Deitsch first attempted to close the facility in March last year so he could sell the building for $76.5 million, giving his 130 residents three months to scram — a plan the state Department of Health approved. But a handful of the seniors refused to leave, and their relatives sued Deitsch and the state, claiming the closure scheme was illegal and inadequate. The court ordered Deitsch to keep the residence open and continue providing services for the holdouts throughout the litigation.

Deitch’s attorney says that the rent increase was justified given the cost of keeping the nine-story home building up and running for the seven tenants who are now left, and are scattered amongst the more than 100 rooms. He claims the seniors have refused to leave their current apartments to move onto the same floor, or allow Deitsch to rent out the empty rooms to help pay for operating costs.

“Is it unreasonable under those circumstances to raise the fees a little bit?” said Joel Drucker. “One might argue they should be paying for the cost of having the facility open.”

But the residents’ friends and family say, if anything, the fees should go down. They claim the nursing home has cut the services and conditions they signed on for, including serving shoddy meals, failing to bathe residents regularly, cutting staff, and, most recently, refusing to turn on the central air conditioning during the summer months.

“There certainly has been a decline in services,” said Nancy Richardson, whose friend AnneMarie Mogul lives in the facility. “Why should they be having to pay?”

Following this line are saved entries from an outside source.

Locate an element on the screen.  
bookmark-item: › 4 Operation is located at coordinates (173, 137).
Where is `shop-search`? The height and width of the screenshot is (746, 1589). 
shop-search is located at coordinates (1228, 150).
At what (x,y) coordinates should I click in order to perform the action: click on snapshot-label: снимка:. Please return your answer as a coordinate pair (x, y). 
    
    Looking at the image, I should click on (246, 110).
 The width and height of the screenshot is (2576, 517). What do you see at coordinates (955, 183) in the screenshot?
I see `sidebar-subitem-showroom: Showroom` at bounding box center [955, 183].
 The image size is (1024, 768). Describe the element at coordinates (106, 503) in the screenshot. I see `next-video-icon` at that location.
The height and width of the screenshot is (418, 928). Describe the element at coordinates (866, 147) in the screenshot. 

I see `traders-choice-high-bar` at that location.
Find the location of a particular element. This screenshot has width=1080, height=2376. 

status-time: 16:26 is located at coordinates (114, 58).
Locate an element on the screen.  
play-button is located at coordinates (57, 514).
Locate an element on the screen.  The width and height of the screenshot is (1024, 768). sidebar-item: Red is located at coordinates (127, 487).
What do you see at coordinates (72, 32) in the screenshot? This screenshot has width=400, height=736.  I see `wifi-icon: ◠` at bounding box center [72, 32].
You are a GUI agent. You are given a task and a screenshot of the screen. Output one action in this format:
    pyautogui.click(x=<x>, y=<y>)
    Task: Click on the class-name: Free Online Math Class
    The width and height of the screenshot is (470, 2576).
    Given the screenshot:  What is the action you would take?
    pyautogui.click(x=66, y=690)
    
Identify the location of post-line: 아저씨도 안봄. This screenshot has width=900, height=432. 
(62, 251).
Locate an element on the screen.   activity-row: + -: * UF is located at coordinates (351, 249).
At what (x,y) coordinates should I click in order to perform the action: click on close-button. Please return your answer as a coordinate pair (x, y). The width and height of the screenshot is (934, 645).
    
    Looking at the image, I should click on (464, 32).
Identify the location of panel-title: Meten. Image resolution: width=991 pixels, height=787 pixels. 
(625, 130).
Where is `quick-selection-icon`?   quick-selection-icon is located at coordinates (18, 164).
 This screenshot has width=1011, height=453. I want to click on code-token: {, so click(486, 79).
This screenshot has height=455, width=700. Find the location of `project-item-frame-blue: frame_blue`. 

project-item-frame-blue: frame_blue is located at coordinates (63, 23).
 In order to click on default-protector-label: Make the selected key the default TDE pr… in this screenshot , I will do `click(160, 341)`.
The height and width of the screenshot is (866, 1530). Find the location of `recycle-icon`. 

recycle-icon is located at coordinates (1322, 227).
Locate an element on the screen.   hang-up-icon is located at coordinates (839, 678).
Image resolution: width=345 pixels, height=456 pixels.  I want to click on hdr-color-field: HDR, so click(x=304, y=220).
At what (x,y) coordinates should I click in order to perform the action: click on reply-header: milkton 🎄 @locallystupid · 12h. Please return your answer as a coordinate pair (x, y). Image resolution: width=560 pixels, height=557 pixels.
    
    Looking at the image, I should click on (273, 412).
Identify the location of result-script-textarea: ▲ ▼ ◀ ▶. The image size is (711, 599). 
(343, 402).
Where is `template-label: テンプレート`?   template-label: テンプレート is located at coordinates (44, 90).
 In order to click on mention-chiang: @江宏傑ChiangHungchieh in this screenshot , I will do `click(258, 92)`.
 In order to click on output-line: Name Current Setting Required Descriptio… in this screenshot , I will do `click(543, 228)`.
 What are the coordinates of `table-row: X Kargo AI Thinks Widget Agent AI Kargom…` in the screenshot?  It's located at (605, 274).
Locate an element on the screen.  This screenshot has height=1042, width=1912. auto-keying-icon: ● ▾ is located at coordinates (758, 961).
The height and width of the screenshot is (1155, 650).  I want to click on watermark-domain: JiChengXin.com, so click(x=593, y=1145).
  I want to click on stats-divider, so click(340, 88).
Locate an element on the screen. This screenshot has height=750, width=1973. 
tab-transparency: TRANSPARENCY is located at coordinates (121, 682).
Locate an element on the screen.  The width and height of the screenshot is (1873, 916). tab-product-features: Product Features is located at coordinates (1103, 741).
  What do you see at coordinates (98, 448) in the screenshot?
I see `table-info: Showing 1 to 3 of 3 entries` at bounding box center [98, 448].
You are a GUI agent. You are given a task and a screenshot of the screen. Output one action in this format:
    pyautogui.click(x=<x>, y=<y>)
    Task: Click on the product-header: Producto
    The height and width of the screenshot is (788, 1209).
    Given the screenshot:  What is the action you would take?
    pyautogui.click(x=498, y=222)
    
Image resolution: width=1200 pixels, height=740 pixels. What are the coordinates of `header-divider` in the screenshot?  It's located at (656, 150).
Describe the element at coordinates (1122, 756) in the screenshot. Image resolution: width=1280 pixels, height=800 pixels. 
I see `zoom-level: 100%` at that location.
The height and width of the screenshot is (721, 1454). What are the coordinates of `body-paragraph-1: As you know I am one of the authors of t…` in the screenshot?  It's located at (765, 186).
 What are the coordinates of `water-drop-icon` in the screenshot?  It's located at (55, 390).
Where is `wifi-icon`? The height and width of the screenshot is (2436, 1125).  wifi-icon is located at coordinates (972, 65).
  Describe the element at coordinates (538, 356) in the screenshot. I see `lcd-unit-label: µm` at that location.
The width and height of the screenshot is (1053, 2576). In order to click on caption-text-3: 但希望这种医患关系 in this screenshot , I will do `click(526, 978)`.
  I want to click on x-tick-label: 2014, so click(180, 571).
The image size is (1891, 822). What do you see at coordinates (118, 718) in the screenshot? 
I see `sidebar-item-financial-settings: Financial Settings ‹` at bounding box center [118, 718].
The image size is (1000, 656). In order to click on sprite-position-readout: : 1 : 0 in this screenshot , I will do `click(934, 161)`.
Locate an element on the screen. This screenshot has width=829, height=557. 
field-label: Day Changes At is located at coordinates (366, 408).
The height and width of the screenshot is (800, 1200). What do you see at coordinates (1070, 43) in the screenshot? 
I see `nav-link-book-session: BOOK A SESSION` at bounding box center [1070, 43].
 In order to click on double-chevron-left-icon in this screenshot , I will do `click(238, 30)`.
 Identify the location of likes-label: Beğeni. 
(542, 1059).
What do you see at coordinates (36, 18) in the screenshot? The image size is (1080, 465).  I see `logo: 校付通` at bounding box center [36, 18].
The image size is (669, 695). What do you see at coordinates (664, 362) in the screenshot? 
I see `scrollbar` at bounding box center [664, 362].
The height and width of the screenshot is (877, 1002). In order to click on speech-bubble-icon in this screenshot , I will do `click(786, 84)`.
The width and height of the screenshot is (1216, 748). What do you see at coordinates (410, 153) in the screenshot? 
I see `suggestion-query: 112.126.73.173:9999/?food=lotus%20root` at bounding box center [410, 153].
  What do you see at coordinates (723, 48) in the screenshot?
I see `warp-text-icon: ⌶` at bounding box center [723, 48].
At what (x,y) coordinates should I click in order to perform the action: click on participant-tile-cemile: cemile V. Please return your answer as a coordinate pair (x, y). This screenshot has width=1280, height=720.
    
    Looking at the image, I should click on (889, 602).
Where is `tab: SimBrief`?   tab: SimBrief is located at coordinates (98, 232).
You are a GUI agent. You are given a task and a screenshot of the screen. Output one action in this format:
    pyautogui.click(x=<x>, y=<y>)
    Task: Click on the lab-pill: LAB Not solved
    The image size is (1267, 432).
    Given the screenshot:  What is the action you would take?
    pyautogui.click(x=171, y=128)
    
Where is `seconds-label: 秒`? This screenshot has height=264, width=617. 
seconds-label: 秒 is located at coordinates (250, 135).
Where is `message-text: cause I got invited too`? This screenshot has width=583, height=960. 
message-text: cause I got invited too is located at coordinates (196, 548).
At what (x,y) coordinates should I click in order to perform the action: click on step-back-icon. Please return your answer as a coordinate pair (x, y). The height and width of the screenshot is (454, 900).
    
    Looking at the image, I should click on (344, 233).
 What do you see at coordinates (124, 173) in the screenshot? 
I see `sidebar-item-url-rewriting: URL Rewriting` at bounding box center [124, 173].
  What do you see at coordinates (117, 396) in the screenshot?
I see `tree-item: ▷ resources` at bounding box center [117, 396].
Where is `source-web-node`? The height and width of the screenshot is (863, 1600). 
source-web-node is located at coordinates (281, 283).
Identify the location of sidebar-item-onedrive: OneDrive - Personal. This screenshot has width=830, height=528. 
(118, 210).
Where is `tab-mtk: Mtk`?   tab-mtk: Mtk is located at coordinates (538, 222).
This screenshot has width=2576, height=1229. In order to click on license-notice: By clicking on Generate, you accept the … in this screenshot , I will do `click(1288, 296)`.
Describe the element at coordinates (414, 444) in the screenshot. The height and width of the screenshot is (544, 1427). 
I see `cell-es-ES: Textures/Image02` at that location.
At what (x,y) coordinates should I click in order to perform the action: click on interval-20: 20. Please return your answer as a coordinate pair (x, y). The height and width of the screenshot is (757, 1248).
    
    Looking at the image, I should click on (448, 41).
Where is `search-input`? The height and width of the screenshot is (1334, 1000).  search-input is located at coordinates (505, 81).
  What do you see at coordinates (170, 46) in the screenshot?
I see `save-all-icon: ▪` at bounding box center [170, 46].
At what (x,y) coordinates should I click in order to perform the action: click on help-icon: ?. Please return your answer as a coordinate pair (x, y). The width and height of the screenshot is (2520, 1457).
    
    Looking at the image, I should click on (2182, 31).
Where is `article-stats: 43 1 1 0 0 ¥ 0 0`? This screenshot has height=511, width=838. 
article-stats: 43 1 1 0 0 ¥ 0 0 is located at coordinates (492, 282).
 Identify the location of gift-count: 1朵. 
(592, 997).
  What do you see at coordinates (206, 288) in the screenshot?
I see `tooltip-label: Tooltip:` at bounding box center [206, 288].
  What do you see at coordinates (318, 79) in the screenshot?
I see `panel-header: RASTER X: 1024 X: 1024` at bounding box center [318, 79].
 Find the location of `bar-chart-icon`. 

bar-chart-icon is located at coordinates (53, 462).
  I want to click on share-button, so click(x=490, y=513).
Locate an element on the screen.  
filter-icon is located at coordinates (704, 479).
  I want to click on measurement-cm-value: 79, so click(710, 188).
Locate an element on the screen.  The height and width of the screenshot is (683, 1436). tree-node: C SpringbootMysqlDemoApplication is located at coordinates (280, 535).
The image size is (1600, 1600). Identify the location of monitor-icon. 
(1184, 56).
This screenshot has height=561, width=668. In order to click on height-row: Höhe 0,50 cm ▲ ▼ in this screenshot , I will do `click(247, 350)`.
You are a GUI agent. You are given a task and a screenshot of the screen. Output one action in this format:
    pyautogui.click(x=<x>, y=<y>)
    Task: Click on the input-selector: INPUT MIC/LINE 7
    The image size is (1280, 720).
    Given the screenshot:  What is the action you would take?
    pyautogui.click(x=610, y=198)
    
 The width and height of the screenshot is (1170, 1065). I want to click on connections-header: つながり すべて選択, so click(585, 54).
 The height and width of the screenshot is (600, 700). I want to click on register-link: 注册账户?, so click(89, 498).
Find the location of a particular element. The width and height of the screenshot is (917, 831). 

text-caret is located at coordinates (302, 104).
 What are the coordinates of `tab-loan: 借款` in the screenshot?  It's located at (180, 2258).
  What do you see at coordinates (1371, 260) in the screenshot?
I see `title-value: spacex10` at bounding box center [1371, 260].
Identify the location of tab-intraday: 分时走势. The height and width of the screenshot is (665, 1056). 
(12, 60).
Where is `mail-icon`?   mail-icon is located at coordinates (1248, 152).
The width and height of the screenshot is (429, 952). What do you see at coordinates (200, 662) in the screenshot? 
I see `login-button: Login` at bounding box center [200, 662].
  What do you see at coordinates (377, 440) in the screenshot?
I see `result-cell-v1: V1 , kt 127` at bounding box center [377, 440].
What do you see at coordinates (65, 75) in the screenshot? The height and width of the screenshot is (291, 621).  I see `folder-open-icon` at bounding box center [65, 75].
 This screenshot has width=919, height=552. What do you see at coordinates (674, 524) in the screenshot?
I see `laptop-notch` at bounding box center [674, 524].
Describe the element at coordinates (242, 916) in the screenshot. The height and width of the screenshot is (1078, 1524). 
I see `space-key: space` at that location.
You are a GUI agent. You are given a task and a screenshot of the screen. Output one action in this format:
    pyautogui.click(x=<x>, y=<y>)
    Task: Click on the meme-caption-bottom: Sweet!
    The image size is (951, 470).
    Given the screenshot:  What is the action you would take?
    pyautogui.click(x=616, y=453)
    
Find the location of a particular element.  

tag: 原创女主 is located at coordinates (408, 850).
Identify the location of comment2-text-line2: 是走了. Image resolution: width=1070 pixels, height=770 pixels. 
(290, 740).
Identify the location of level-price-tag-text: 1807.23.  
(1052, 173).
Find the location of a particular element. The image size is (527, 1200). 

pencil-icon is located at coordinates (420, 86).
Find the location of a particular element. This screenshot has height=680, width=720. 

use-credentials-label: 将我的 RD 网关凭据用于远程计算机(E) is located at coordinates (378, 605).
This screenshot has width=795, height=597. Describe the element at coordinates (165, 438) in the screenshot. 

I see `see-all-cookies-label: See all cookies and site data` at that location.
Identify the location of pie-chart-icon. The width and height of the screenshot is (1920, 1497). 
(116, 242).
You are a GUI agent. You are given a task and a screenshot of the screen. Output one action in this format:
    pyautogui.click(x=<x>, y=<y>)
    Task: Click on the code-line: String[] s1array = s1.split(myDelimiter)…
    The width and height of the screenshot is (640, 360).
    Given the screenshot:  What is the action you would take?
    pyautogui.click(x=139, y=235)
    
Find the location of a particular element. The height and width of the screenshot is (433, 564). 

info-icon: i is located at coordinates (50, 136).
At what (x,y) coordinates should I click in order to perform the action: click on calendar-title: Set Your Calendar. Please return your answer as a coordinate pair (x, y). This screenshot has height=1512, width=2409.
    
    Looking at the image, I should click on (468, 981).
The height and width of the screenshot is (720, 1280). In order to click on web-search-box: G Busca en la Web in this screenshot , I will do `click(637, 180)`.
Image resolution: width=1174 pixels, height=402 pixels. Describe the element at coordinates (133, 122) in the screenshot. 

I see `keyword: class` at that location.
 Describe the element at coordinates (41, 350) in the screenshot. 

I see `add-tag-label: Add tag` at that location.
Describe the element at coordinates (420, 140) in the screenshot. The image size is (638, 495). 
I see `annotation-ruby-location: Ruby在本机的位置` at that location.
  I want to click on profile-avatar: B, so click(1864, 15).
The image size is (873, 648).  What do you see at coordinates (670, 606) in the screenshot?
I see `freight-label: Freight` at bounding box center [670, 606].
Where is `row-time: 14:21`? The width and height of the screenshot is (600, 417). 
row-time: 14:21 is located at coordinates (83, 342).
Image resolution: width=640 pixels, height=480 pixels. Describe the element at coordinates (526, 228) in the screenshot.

Saitta handed the residents another victory on July 1, throwing out a motion Deitsch and the state had filed last year to dismiss all of the charges against them. The seniors’ loved ones and legal team said they are delighted with the decision.

“This is a good thing,” said Johnson. “We can now move forward with the case.”

Local pols joined in the chorus.

“We celebrate Judge Saitta’s decision, and will continue to support the residents as they move forward to have their day in court,” said Councilman Brad Lander (D–Park Slope), who has long rallied alongside the seniors.